> _What is needed_:
Include only the line with "The height and width of the screenshot is (545, 756)." and the lines after it, each reproduced exactly as it stands in the entries below.

+++++

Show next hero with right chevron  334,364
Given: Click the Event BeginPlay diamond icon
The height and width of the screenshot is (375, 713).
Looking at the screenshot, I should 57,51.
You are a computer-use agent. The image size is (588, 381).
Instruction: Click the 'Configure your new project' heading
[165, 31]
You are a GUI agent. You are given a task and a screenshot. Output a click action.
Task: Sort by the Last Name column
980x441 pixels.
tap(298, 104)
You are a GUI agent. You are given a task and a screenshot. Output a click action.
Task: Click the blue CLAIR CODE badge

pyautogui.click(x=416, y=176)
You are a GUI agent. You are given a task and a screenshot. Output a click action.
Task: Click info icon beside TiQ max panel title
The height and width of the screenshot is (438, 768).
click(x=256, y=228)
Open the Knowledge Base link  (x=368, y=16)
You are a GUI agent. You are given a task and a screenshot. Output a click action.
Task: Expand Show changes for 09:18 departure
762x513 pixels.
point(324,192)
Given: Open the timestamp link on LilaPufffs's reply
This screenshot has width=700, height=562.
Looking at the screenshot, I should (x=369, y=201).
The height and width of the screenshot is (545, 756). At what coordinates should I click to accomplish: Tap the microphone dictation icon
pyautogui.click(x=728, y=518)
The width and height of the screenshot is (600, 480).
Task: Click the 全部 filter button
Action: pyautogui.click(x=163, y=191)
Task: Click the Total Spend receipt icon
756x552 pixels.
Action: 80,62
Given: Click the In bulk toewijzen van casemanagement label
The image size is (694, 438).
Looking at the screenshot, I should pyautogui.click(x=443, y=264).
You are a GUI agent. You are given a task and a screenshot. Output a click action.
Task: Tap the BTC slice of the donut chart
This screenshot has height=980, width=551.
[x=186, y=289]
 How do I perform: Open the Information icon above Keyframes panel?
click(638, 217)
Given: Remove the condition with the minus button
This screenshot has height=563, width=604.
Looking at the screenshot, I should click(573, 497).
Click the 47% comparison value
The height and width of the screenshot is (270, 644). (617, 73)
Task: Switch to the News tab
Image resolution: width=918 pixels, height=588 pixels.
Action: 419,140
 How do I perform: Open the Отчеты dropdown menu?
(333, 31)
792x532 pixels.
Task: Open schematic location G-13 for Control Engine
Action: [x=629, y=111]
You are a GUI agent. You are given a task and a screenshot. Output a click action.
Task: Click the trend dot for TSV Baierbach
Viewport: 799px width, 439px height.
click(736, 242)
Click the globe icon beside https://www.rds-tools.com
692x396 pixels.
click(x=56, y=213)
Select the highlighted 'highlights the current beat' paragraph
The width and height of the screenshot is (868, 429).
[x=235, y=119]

+++++

> _Response to this task_:
The height and width of the screenshot is (545, 756). At what coordinates should I click to accomplish: Tap the microphone dictation icon
pyautogui.click(x=728, y=518)
The width and height of the screenshot is (600, 480).
Task: Click the 全部 filter button
Action: pyautogui.click(x=163, y=191)
Task: Click the Total Spend receipt icon
756x552 pixels.
Action: 80,62
Given: Click the In bulk toewijzen van casemanagement label
The image size is (694, 438).
Looking at the screenshot, I should pyautogui.click(x=443, y=264).
You are a GUI agent. You are given a task and a screenshot. Output a click action.
Task: Tap the BTC slice of the donut chart
This screenshot has height=980, width=551.
[x=186, y=289]
 How do I perform: Open the Information icon above Keyframes panel?
click(638, 217)
Given: Remove the condition with the minus button
This screenshot has height=563, width=604.
Looking at the screenshot, I should click(573, 497).
Click the 47% comparison value
The height and width of the screenshot is (270, 644). (617, 73)
Task: Switch to the News tab
Image resolution: width=918 pixels, height=588 pixels.
Action: 419,140
 How do I perform: Open the Отчеты dropdown menu?
(333, 31)
792x532 pixels.
Task: Open schematic location G-13 for Control Engine
Action: [x=629, y=111]
You are a GUI agent. You are given a task and a screenshot. Output a click action.
Task: Click the trend dot for TSV Baierbach
Viewport: 799px width, 439px height.
click(736, 242)
Click the globe icon beside https://www.rds-tools.com
692x396 pixels.
click(x=56, y=213)
Select the highlighted 'highlights the current beat' paragraph
The width and height of the screenshot is (868, 429).
[x=235, y=119]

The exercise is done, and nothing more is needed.